Domingo 5º durante el año – Ciclo C

10 de febrero de 2019

Lucas 5, 1-11

1.- Pescadores de hombres. En el ejercicio de su ministerio mesiánico, Jesús aprovecha toda oportunidad para cumplir su misión única de enviado del Padre. Allí están quienes serán sus principales discípulos, pescadores de oficio, ocupados en recoger una buena y abundante pesca. Cuando no lo logran, no ocultan la tristeza de haber trabajado en vano. Ese fracaso laboral los pone en condiciones de entender la nueva misión, que los saca de sus intereses egoístas, y los proyecta como partícipes de la misión divina de Cristo. Para lograrlo necesitan conocer a Quien los llama y envía. El hecho de la pesca milagrosa constituye más que un prodigio, es signo de la identidad mesiánica de Jesús y destaca su capacidad para elegir a sus principales colaboradores: “Al ver esto, Simón Pedro se echó a los pies de Jesús y le dijo: “Aléjate de mí, Señor, porque soy un pecador”. El temor se había apoderado de él y de los que lo acompañaban, por la cantidad de peces que habían recogido; y lo mismo les pasaba a Santiago y a Juan, hijos de Zebedeo, compañeros de Simón. Pero Jesús dijo a Simón: “No temas, de ahora en adelante serás pescador de hombres”. Ellos atracaron las barcas a la orilla y abandonándolo todo, lo siguieron”. (Lucas 5, 8-11)
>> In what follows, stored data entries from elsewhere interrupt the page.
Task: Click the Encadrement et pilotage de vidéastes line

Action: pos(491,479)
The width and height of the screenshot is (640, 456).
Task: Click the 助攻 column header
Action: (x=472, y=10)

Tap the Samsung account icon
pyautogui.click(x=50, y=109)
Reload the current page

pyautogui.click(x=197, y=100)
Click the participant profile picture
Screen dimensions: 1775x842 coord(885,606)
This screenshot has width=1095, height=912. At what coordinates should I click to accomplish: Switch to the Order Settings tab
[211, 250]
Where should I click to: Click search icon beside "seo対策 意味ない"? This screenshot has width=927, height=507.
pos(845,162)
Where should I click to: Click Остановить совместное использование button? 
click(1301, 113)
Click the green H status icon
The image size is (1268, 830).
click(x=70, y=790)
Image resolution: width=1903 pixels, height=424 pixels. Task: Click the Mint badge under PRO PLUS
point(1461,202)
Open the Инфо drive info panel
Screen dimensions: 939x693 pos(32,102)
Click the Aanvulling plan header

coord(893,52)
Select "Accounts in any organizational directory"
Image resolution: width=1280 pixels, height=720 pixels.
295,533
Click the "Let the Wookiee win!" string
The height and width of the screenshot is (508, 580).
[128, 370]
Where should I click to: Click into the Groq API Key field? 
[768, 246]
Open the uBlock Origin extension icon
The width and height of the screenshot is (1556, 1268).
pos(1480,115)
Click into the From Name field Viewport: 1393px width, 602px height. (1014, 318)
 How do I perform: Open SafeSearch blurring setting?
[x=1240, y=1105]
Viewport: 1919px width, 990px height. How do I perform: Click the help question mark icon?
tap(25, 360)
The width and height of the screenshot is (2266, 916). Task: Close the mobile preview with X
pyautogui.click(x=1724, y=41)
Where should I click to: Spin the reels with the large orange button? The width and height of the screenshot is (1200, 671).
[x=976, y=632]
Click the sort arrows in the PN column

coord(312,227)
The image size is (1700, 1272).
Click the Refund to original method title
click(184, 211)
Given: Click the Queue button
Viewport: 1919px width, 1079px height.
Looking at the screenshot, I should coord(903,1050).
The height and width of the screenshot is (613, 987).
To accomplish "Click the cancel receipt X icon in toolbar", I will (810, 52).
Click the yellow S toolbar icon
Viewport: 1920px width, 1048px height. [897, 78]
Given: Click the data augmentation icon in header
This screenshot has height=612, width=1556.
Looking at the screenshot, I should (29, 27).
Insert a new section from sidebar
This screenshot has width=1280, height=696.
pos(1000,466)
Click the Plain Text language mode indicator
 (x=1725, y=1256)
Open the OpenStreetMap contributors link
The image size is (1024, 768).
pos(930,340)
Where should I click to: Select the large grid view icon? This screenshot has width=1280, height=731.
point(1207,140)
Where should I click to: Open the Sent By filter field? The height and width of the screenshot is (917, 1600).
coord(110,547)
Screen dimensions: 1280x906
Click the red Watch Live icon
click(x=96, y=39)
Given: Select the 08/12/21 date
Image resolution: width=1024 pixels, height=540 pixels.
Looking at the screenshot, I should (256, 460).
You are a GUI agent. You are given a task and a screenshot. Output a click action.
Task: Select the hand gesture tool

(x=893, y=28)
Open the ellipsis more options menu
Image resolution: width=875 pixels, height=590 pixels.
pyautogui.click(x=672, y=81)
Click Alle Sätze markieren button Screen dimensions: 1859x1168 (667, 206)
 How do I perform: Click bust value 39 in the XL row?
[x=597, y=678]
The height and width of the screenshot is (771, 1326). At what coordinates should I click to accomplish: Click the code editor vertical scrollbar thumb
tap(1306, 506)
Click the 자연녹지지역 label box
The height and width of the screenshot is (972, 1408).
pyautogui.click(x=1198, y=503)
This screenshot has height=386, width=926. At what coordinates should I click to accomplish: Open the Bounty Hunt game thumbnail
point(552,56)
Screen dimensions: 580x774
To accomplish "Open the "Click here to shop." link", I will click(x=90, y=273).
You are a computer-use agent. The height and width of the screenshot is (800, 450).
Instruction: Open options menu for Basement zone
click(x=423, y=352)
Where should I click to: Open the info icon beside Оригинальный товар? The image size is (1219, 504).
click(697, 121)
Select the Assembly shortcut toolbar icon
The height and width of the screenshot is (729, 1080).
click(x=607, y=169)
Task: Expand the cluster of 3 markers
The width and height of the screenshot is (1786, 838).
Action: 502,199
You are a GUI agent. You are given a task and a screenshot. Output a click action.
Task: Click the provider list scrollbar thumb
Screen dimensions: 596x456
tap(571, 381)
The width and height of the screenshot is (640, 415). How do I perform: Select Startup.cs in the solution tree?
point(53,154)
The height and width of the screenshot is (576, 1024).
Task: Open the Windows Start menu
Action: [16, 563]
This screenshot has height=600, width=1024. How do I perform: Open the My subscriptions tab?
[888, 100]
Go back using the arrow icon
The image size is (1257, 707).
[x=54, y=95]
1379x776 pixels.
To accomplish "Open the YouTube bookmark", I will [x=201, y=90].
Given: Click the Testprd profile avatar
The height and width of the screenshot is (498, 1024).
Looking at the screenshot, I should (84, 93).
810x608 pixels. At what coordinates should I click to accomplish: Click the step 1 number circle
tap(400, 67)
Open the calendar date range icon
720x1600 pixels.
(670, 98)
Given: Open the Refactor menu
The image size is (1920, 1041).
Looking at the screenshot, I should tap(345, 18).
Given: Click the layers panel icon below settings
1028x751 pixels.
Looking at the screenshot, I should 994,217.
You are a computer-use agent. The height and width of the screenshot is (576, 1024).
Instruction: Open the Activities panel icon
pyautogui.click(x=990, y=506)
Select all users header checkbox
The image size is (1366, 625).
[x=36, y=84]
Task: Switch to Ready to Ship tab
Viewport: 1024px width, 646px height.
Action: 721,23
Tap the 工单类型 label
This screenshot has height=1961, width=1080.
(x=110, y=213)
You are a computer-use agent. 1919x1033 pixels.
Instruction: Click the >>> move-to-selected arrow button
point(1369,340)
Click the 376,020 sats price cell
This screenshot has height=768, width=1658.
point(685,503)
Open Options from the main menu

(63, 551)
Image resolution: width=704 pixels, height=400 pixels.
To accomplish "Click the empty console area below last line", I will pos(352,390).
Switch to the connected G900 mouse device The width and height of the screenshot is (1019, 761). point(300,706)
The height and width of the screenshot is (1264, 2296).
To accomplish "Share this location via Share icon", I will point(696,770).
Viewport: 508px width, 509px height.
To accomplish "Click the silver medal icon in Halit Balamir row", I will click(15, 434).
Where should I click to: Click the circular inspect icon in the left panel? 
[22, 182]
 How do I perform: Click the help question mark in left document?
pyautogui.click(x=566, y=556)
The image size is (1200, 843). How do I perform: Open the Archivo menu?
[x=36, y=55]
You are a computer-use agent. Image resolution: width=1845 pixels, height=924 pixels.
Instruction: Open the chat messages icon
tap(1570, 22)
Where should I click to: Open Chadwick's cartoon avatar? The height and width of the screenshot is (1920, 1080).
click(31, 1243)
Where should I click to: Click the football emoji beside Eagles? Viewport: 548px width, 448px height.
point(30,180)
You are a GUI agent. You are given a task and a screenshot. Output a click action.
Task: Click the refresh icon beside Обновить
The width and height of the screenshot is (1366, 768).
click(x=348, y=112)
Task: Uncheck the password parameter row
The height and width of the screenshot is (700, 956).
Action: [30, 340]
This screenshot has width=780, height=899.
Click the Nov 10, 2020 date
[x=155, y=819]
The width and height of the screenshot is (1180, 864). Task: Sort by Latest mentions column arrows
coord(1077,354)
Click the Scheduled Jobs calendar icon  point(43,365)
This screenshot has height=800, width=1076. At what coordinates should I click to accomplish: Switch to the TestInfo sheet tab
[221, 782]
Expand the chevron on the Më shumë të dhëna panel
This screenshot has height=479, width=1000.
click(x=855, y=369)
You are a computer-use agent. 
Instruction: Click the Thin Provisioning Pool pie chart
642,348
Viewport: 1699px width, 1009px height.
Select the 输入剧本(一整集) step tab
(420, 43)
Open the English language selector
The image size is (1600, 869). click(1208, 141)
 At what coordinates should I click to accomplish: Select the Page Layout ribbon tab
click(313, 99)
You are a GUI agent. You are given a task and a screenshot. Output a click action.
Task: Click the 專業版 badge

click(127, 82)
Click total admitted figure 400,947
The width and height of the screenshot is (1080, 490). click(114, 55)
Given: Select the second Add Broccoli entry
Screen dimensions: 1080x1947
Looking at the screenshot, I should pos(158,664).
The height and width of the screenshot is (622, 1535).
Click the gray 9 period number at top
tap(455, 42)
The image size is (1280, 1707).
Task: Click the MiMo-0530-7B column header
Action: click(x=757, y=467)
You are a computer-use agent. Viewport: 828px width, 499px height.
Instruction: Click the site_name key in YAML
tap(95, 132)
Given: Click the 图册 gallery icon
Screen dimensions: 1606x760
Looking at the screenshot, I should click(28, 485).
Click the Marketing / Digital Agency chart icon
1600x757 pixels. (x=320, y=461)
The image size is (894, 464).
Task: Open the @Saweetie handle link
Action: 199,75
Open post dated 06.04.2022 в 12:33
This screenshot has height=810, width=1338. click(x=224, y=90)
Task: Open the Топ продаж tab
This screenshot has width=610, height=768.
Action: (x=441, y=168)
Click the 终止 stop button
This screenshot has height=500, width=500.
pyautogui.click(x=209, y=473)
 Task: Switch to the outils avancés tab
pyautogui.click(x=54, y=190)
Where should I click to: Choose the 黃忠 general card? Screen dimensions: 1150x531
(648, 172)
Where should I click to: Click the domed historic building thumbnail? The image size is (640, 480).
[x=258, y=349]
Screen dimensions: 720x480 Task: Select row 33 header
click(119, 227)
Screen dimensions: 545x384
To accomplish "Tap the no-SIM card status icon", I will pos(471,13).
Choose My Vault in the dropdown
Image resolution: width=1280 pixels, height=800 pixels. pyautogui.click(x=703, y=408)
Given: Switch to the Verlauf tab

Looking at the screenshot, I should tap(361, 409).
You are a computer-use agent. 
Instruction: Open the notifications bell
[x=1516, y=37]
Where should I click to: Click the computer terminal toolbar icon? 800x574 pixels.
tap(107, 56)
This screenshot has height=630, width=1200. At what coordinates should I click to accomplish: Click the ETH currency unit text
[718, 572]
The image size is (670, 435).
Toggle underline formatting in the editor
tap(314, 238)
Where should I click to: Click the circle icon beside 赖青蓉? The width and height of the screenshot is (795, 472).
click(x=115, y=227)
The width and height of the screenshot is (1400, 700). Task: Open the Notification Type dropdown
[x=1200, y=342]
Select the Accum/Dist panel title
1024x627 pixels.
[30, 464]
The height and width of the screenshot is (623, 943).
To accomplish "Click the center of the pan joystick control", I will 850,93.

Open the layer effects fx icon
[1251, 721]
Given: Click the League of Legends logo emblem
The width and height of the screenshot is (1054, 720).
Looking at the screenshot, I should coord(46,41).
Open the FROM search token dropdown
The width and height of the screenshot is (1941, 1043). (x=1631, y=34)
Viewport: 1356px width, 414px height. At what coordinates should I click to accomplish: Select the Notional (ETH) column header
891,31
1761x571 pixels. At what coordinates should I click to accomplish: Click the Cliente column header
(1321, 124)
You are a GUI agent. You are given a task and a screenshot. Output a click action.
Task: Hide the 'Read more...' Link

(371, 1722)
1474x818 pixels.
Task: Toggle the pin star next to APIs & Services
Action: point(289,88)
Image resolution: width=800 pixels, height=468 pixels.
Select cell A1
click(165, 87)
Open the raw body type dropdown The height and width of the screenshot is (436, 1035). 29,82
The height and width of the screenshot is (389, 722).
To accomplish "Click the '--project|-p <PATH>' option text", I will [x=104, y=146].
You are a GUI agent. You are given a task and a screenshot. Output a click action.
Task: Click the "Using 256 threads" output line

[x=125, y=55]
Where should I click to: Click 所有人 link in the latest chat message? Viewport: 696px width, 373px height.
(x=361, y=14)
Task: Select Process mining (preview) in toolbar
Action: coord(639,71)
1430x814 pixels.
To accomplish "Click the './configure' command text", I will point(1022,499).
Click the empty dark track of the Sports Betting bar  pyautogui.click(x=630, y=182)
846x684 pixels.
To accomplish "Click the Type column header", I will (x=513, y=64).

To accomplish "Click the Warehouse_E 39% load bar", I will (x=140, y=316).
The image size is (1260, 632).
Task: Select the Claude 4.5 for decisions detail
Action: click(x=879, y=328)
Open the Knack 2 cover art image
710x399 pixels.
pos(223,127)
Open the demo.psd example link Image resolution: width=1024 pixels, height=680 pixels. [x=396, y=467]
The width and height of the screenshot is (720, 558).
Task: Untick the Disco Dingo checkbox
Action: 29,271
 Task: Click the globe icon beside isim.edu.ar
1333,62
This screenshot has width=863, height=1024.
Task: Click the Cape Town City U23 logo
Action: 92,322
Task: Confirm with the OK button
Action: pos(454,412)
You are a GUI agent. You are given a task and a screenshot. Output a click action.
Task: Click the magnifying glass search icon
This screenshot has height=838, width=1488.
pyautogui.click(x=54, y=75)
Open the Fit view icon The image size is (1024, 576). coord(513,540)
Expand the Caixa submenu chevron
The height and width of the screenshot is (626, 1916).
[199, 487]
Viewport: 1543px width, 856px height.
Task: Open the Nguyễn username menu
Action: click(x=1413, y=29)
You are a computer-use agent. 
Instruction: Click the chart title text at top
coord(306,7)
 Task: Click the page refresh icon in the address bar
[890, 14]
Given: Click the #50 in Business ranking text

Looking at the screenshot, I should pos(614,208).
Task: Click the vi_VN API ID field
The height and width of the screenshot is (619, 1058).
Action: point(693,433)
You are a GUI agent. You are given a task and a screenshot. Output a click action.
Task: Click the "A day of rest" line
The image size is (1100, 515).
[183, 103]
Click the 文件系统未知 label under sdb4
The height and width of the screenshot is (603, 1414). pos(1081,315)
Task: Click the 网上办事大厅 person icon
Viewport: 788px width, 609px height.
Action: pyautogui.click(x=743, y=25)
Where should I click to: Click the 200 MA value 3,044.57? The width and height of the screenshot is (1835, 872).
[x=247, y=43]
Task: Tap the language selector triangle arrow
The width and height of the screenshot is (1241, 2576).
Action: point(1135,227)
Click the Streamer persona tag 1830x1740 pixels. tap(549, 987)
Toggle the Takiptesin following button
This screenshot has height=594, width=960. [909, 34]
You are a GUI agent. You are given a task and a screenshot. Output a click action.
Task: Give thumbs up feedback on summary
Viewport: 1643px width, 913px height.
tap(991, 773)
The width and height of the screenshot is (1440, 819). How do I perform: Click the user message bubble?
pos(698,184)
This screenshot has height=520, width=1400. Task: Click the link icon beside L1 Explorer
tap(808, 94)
2.- La exigencia bautismal de la evangelización. Es inseparable el bautismo y la misión que se deriva de él. Los primeros cristianos, bautizados después de un esmerado catecumenado, basado en el desarrollo de la conversión personal a Cristo, no se dedican principalmente a preparar una celebración litúrgica, sino a cumplir sus exigencias durante toda la vida. La más importante de ellas es la evangelización del mundo. Grave deber, ineludible obligación, lamentablemente diluida en una inconciencia nociva y generalizada, entre los autocalificados “cristianos”. De otra manera el Evangelio, debidamente testimoniado, hubiera llegado a mucha más gente. Éste es un motivo de examen, en sano cotejo entre la fe y la vida. Se advierte poco empeño, y hasta expresa evasión, en ponerse a tono con los valores evangélicos. Es doloroso comprobar la poca sintonía existente entre el Evangelio y la vida de quienes dicen profesarlo, hasta jurar sobre él. El pedido constante de transparencia, por parte de Jesús, posee el aval incuestionable de su admirable e imitable comportamiento. Para seguirlo es preciso “renunciar y cargar la propia cruz”, que incluye dar sentido a la lucha y padecimientos de cada día. Así lo entienden los Apóstoles y todos los santos y santas.

3.- Forma de vivir y forma de pensar. Se deduce que la evangelización, tan necesaria al mundo, no puede ser restringida a una mera campaña publicitaria. Su virtud procede de la gracia de Cristo manifestada en quienes se constituyen en sus auténticos testigos: los santos. El Señor, que invita a seguirlo, ofrece una forma de vida, de la que Él es modelo; de ninguna manera, una ideología o “forma de pensar”. La vida, en la forma que Él ha elegido, y compartido con sus más cercanos discípulos, también se expresa mediante el pensamiento – como es obvio – y en sus diversos métodos del razonamiento dialéctico. Acabamos de celebrar (el 28 de enero) la fiesta de Santo Tomás de Aquino, santo y monumental hombre de la ciencia teológica. En la santidad está el secreto de su sabiduría, que sabe expresar en un peculiar lenguaje científico. Todos los santos son sabios, y muestran en sus vidas todo el contenido de la Verdad que poseen, aunque sean analfabetos. El mundo necesita que los santos, sean grandes doctores o humildes labriegos, lo evangelicen. No así “doctores” no santos, o “analfabetos” no santos. Los santos son hombres y mujeres de su tiempo, a cargo de un compromiso vivo con la historia y cultura de sus propios pueblos. Al vivir la fe en Cristo la transmiten, sin pretender imponerla a la fuerza.

4.- De discípulo humillado a colaborador de su Maestro y Señor. Simón Pedro, arrodillado ante Jesús, es la imagen viva del reconocimiento de la indignidad causada por el pecado. El Señor mira complacido al discípulo postrado. A ese hombre vino a buscar como a un pecador, a quien entonces elige como colaborador principal en su obra de redención de sus hermanos: “Te haré pescador de hombres” y activo buscador de quienes boyan en la vorágine del pecado, de la que sale el mismo y compungido Pedro. La humillación emotiva le otorga autoridad para “pescar a sus semejantes”, sintiéndose uno de ellos, necesitado del Buen Pastor, de quien es y será un testigo autorizado.